Data entries:
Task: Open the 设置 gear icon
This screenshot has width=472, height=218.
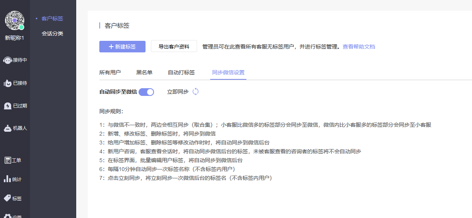Action: coord(7,216)
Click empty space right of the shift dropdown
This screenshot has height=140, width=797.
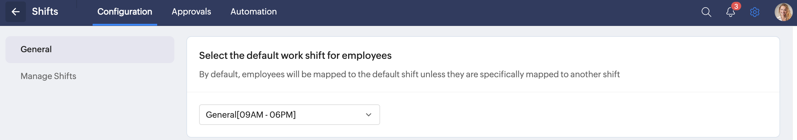[557, 115]
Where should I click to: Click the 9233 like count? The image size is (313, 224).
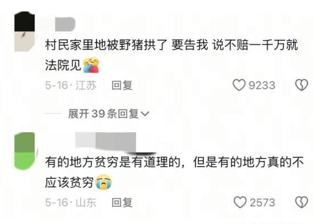[x=262, y=85]
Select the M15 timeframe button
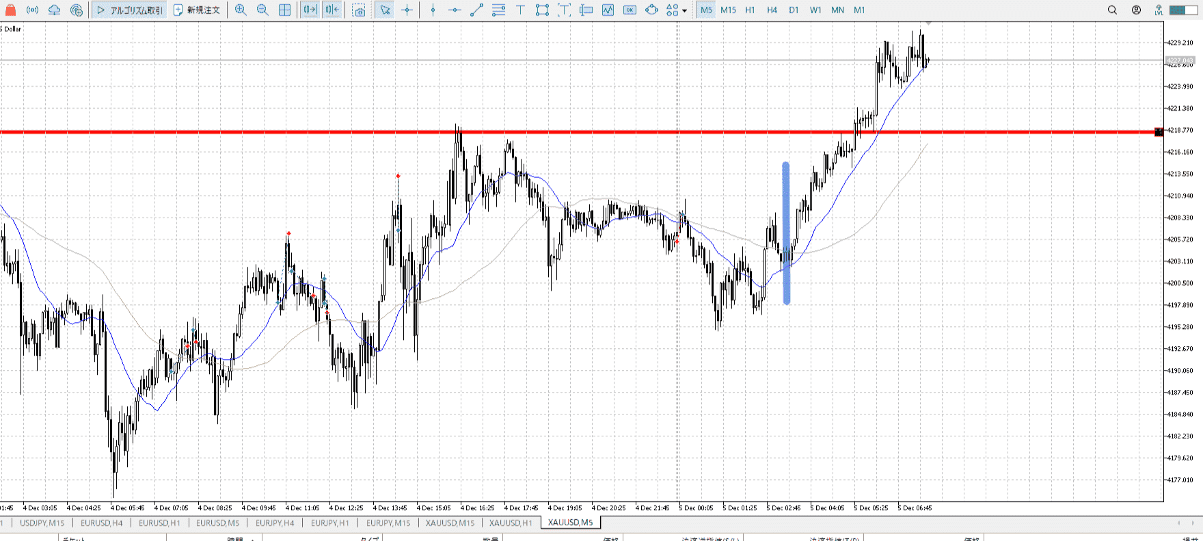Screen dimensions: 1203x541 pyautogui.click(x=728, y=10)
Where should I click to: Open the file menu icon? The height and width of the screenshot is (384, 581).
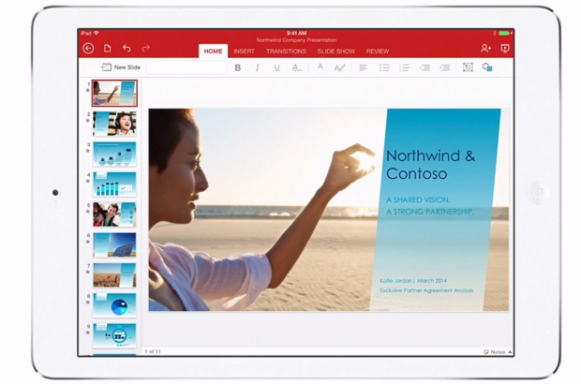point(108,49)
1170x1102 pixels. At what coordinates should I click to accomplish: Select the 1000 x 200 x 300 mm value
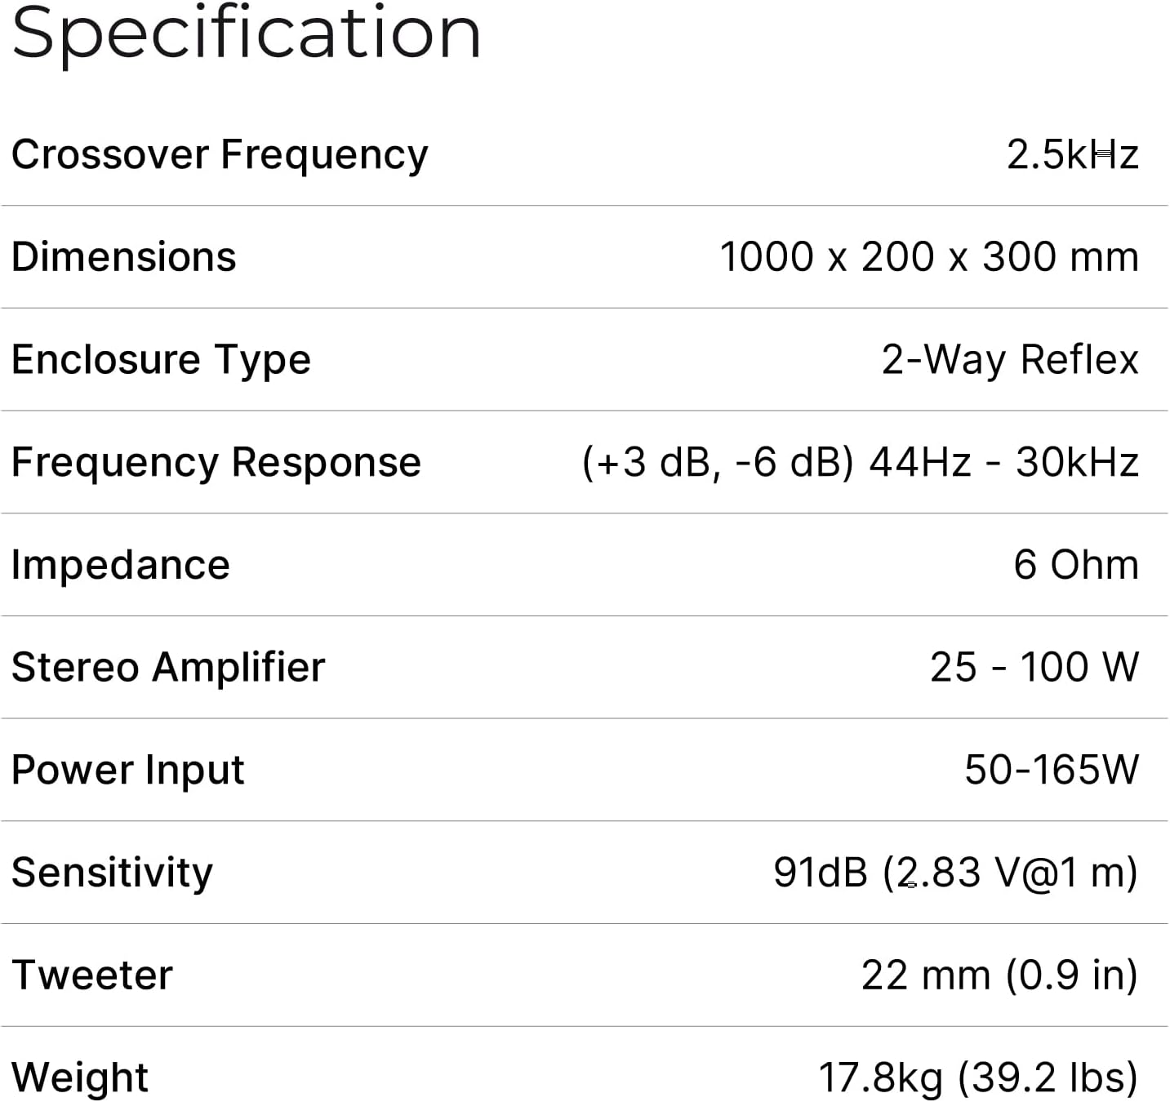click(929, 257)
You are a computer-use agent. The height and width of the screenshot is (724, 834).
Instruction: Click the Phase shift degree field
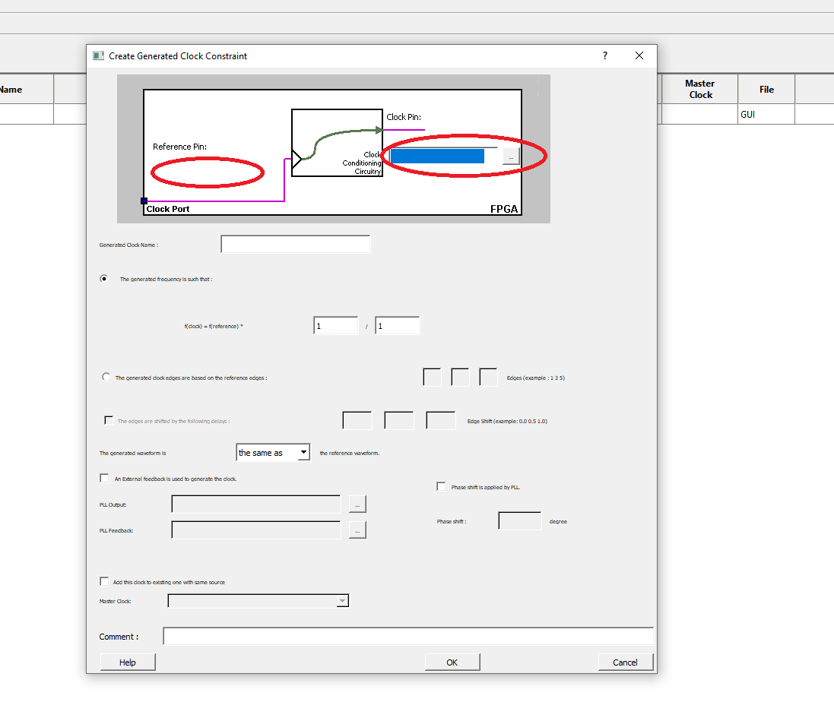click(x=520, y=520)
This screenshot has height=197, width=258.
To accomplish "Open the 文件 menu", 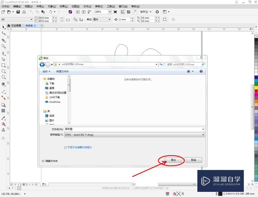I will pos(5,6).
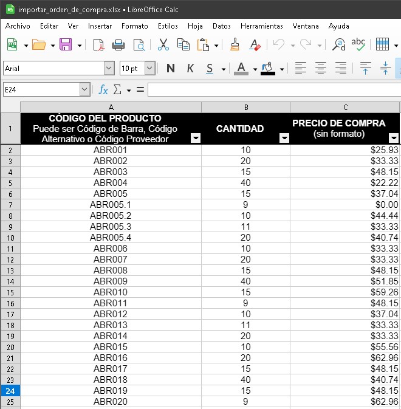The image size is (401, 409).
Task: Select the Clone Formatting paintbrush
Action: tap(235, 44)
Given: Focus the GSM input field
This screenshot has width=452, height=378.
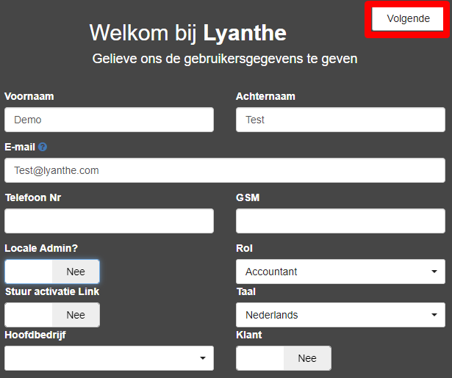Looking at the screenshot, I should (x=340, y=221).
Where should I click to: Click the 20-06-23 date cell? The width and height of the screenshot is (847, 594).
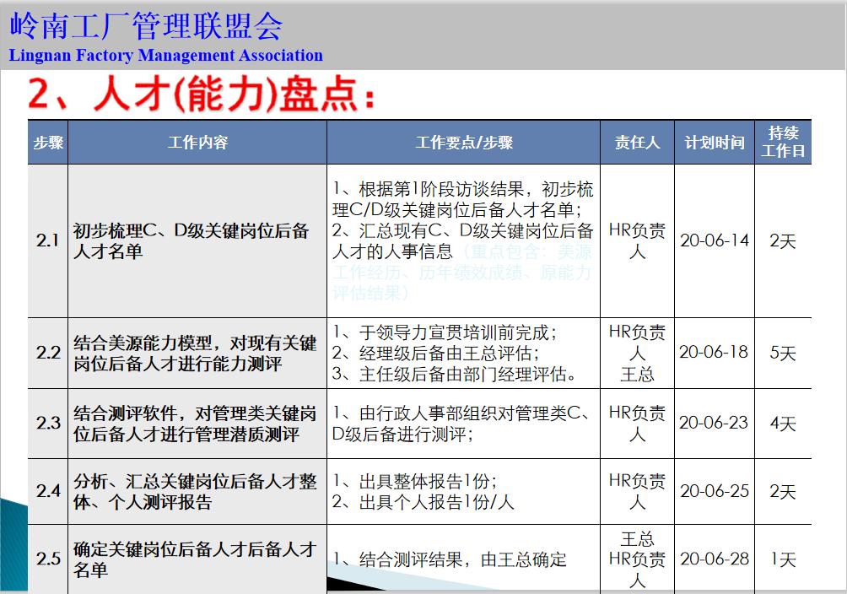(x=714, y=424)
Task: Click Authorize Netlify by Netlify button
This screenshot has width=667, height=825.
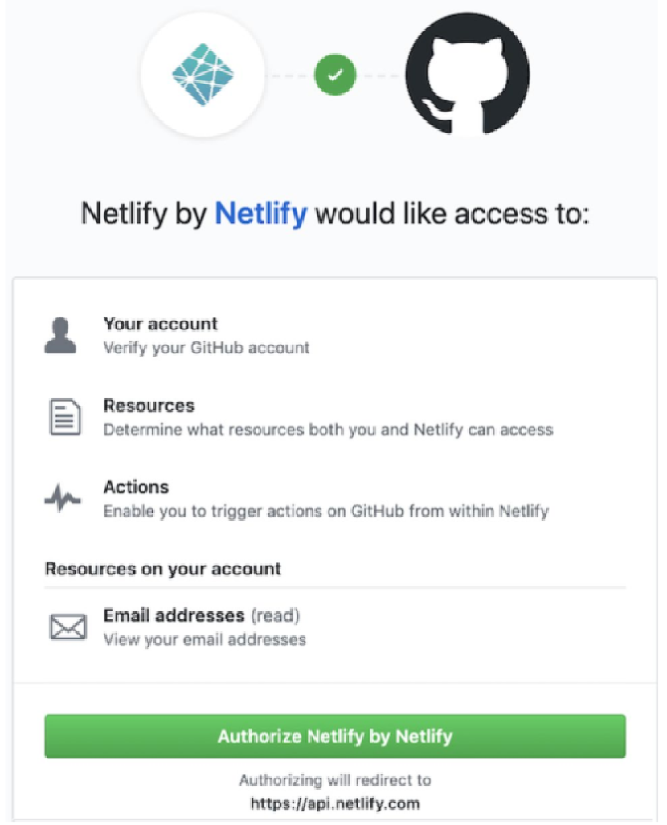Action: pyautogui.click(x=335, y=736)
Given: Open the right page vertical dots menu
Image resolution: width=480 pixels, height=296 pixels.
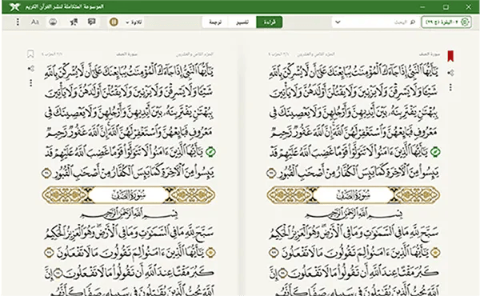Looking at the screenshot, I should click(450, 87).
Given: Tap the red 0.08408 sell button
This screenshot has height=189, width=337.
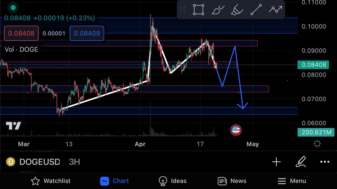Looking at the screenshot, I should click(21, 33).
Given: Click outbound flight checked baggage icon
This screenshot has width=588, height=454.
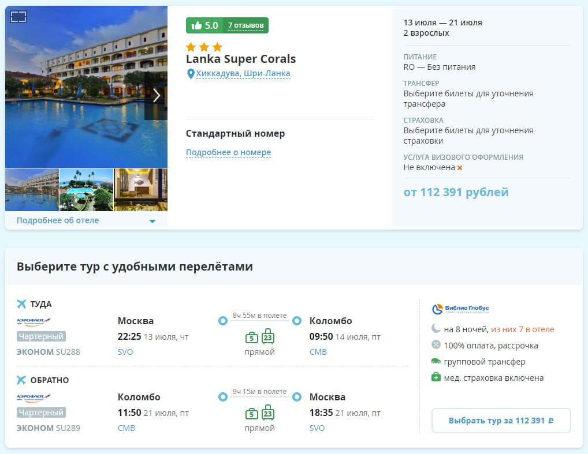Looking at the screenshot, I should 267,336.
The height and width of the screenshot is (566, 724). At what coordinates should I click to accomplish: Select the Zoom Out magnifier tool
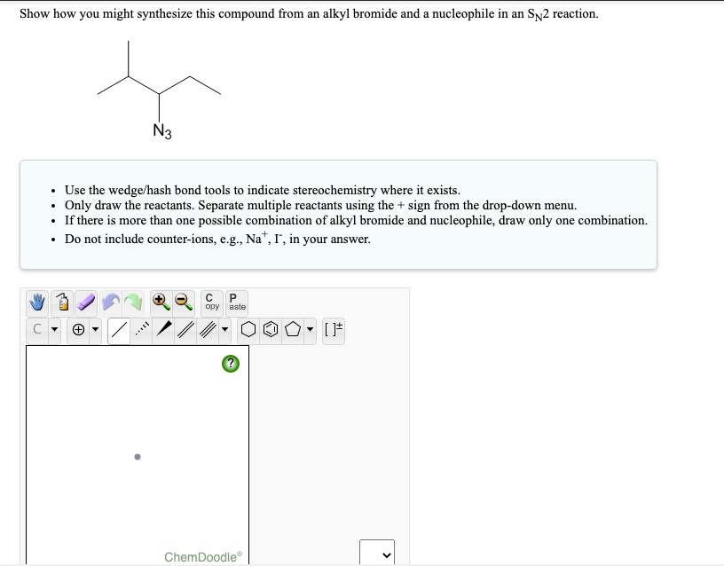[183, 304]
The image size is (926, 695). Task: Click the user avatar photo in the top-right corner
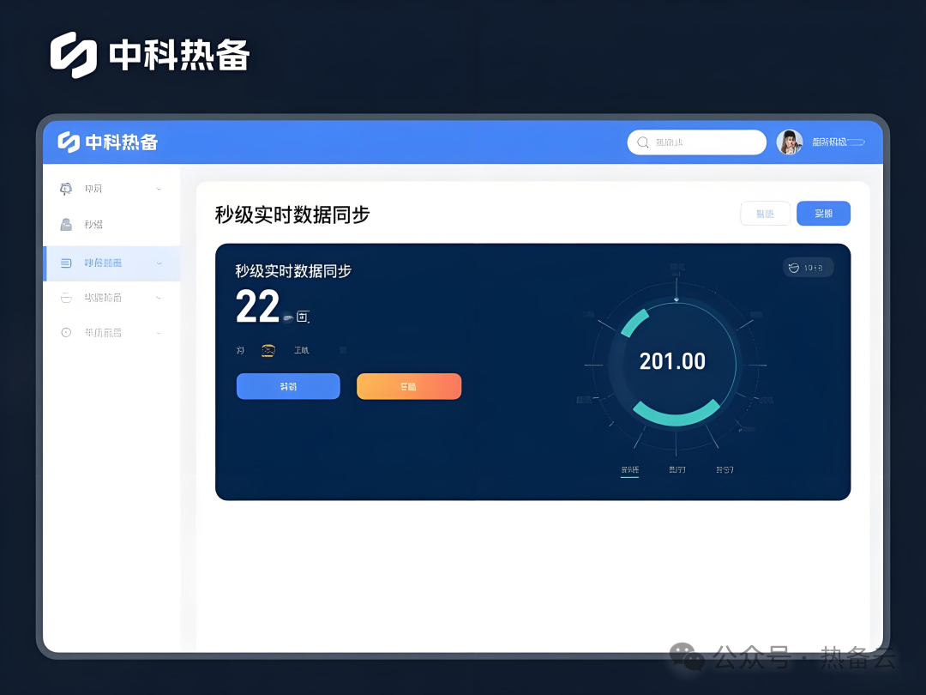[790, 142]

> _What the exercise asks_
Leave out the pictures and copy exactly the lines from the one with "Given: Focus the GSM input field" through the last line of the records above.

> _Your solution_
Given: Focus the GSM input field
This screenshot has width=452, height=378.
Looking at the screenshot, I should (x=340, y=221).
Where should I click to: Click the 20-06-23 date cell? The width and height of the screenshot is (847, 594).
(x=714, y=424)
Task: Click Authorize Netlify by Netlify button
This screenshot has width=667, height=825.
Action: pyautogui.click(x=335, y=736)
Given: Open the right page vertical dots menu
Image resolution: width=480 pixels, height=296 pixels.
Looking at the screenshot, I should click(450, 87).
Given: Tap the red 0.08408 sell button
This screenshot has height=189, width=337.
Looking at the screenshot, I should click(21, 33).
Given: Click outbound flight checked baggage icon
This screenshot has width=588, height=454.
Looking at the screenshot, I should 267,336.
The height and width of the screenshot is (566, 724). At what coordinates should I click to accomplish: Select the Zoom Out magnifier tool
[183, 304]
The image size is (926, 695). Task: Click the user avatar photo in the top-right corner
[790, 142]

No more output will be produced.